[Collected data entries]
==*==
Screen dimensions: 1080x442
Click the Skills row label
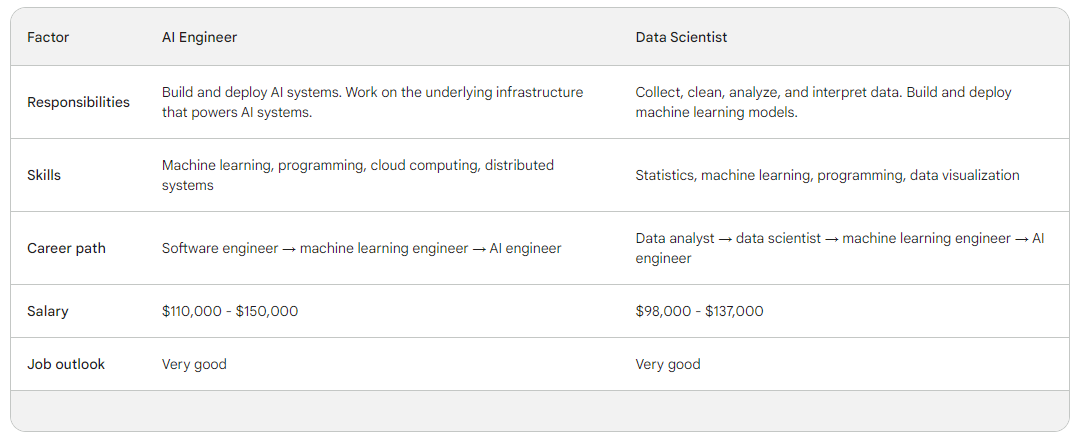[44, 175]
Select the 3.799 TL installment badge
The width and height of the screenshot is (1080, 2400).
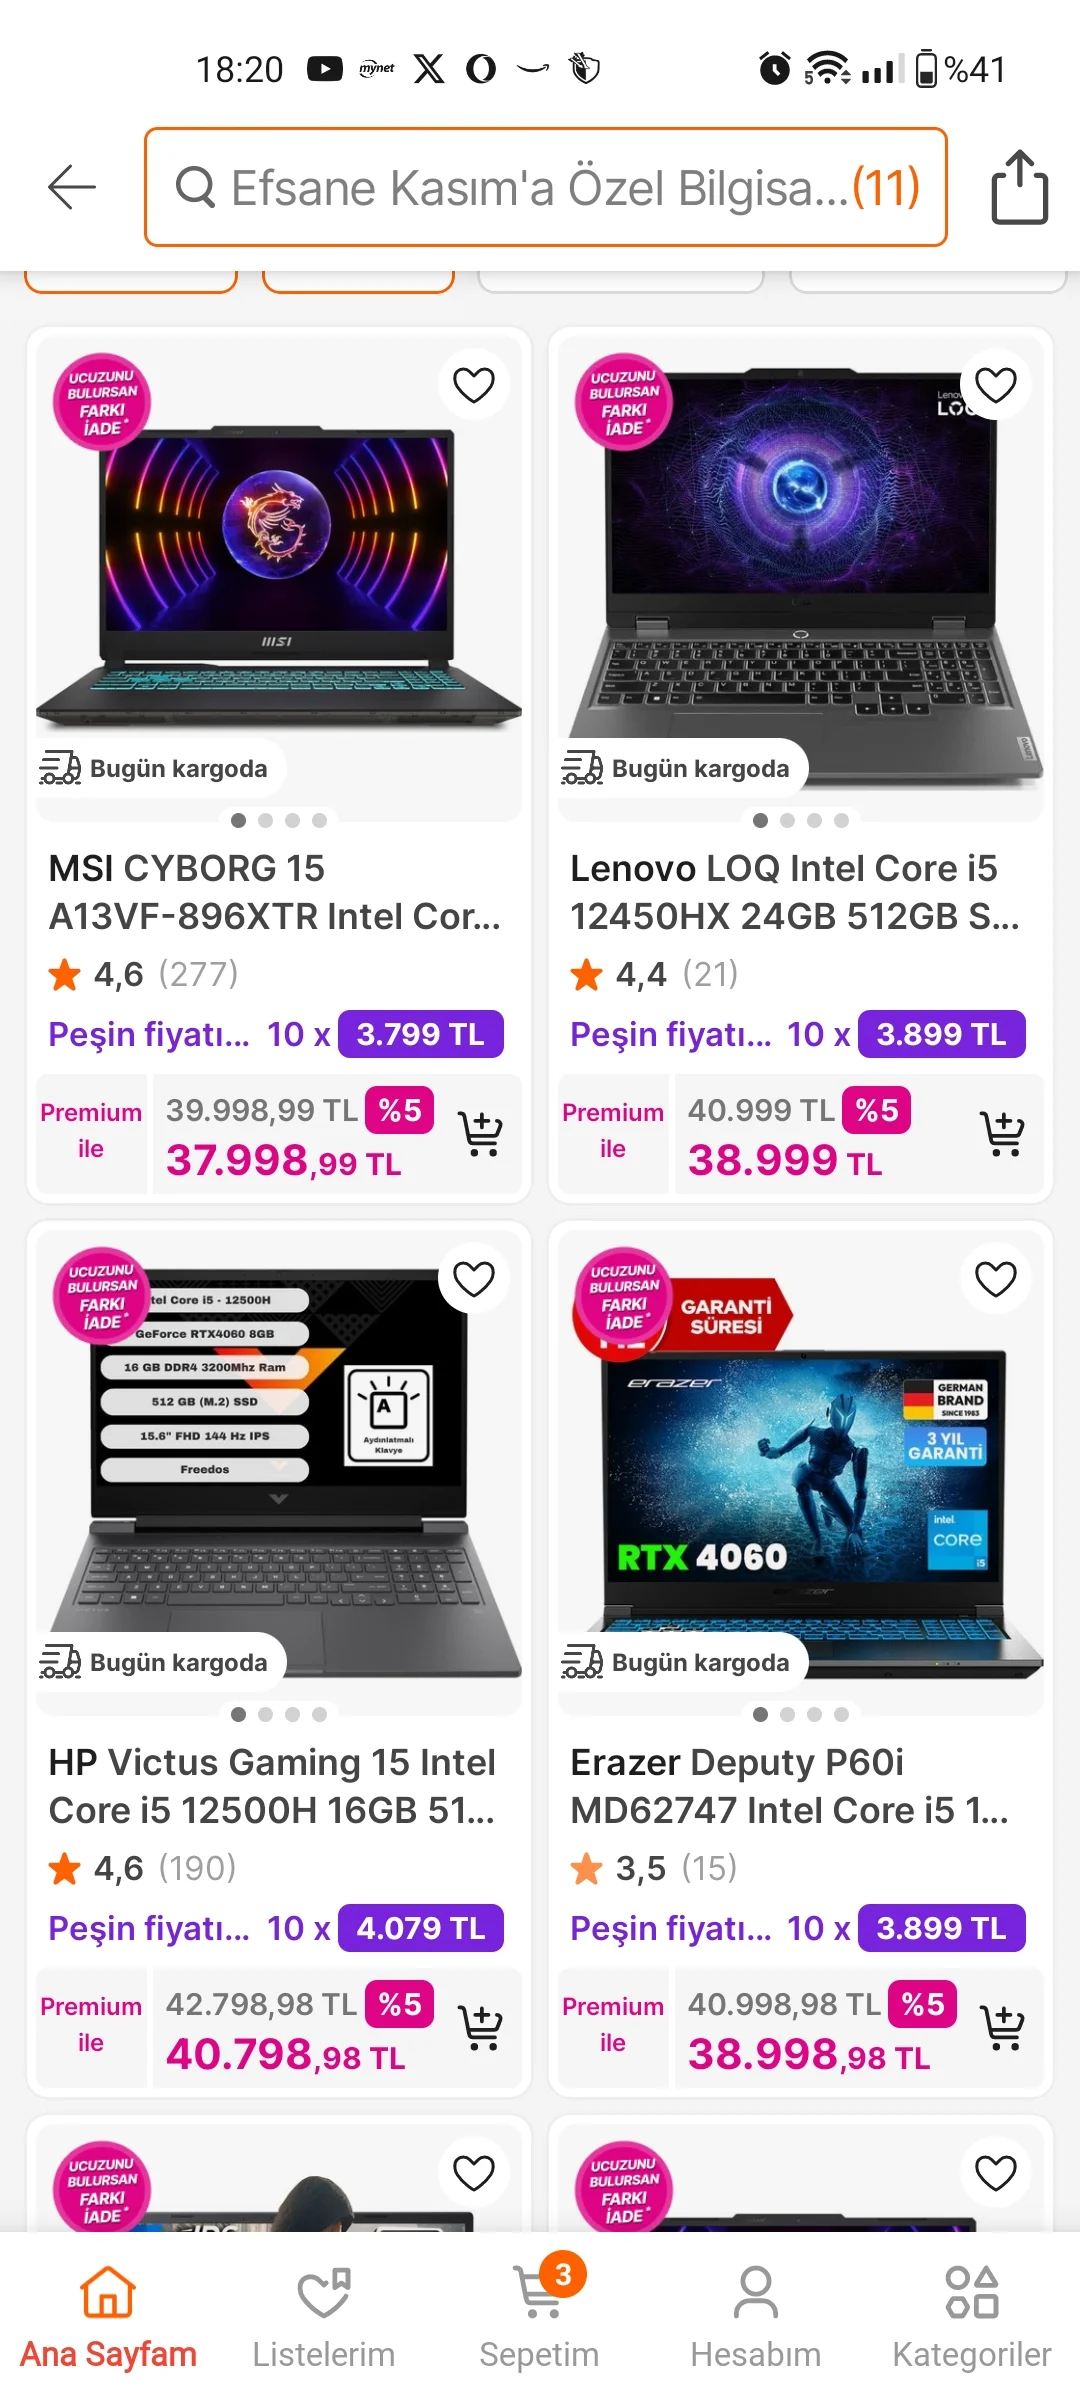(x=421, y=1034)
==*==
## The task
Retype the data above in full, exactly as it stands, and skip any image.

## Solution to this exercise
Screen dimensions: 1080x442
Click the Skills row label
[44, 175]
Select the 3.799 TL installment badge
The width and height of the screenshot is (1080, 2400).
(x=421, y=1034)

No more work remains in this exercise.